|Titel på arbejdet
|Kinematic investigation of knee osteoarthritis and arthroplasty designs - employing dynamic radiostereometry
|Emil Toft Petersen
|Afdeling / Sted
|University Clinic for Hand, Hip, and Knee Surgery, Holstebro Regional Hospital and Department of Orthopaedics, Aarhus University Hospital
|Abstract / Summary
Osteoarthritis is a highly prevalent chronic disorder causing degenerative joint changes often associated with joint pain and disability limiting daily activities.1 The knee is the most commonly affected weightbearing joint in osteoarthritis. The prevalence of painful and disabling knee osteoarthritis (KOA) in adults over 55 years of age is 10%, and a quarter of those affected are severely disabled. Thus, KOA has a considerable impact on the patients’ physical and psychosocial health and well-being, but also generates a significant financial burden on the healthcare systems. In Denmark, with 60,000-65,000 patients consulting their general practitioner for KOA annually, and with half of these being allocated surgery, the present Danish arthritis- related expenses accrue to 11 billion DKK annually. In step with the increasing life expectancy and demographic changes, an increase is expected in the number of patients with disabling KOA and in the ensuing financial healthcare burden.
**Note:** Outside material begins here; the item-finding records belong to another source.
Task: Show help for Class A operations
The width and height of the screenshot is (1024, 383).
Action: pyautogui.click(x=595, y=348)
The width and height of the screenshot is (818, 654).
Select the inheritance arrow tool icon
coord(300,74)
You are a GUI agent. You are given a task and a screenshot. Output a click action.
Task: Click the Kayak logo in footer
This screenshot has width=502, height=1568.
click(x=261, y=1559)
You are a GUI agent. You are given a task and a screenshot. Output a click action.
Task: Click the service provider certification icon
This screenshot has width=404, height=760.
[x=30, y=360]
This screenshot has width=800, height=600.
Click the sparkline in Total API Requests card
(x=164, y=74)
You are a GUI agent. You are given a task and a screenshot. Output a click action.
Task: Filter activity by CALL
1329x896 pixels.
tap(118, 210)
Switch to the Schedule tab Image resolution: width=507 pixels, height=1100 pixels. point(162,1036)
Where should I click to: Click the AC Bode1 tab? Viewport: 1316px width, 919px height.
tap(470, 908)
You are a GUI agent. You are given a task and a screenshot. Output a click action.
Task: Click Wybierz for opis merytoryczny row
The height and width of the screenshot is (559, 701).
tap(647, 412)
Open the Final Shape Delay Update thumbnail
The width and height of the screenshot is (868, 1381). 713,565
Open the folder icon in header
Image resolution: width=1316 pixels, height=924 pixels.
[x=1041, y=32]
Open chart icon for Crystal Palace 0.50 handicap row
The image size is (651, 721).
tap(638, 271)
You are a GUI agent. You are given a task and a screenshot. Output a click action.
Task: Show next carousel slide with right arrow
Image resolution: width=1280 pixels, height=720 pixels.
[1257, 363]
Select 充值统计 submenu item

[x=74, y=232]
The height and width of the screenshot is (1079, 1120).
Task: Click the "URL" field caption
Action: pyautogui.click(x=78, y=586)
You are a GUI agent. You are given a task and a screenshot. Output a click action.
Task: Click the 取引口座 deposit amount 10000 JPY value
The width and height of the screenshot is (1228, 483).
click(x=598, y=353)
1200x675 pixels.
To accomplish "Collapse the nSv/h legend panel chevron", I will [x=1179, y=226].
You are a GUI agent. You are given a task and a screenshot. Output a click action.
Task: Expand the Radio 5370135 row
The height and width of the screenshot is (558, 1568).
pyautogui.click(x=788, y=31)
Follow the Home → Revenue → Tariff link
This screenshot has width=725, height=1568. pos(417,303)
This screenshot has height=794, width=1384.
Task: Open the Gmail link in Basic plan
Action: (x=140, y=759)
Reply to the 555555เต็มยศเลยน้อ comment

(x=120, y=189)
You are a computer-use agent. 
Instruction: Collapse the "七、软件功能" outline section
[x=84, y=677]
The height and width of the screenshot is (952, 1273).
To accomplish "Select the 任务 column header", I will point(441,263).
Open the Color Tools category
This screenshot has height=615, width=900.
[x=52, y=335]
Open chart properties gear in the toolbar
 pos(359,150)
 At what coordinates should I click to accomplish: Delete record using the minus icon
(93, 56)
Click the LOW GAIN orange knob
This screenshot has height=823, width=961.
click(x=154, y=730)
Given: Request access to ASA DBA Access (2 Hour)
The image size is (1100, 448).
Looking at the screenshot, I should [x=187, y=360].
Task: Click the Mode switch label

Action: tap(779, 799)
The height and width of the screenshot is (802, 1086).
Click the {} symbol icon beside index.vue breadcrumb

End-stage KOA can be treated surgically with total knee arthroplasty (TKA), which is a well-documented and successful treatment. However, up to 20% of patients are dissatisfied with the outcome. Considerable efforts have been devoted to reducing the number of dissatisfied patients; however, these efforts have not yet been successful. The search for ways to enhance patients’ health-related quality-of-life, performance and satisfaction have resulted in the widespread application of various TKA implant designs. However, for development of naturally functioning implants, it is fundamental to first understand the normal knee kinematics, the underlying pathomechanics of the osteoarthritis affected knees and the implant designs’ influence on knee mechanics.
The overall aim was two-fold: A methodological aim was to evaluate the accuracy of automated dynamic radiostereometric (dRSA) image registration methods; and a clinical aim was to investigate knee pathomechanics in osteoarthritic knees and the mechanical influence of knee arthroplasty designs during gait as a daily activity utilizing dRSA.
The four studies together contribute to an enhanced understanding of the native and the artificial knee joint, which may inspire the development of improved and more patient-specific treatment strategies in the future. Furthermore, a method to aid clinicians to evaluate the implant fixation in any TKA patient was developed.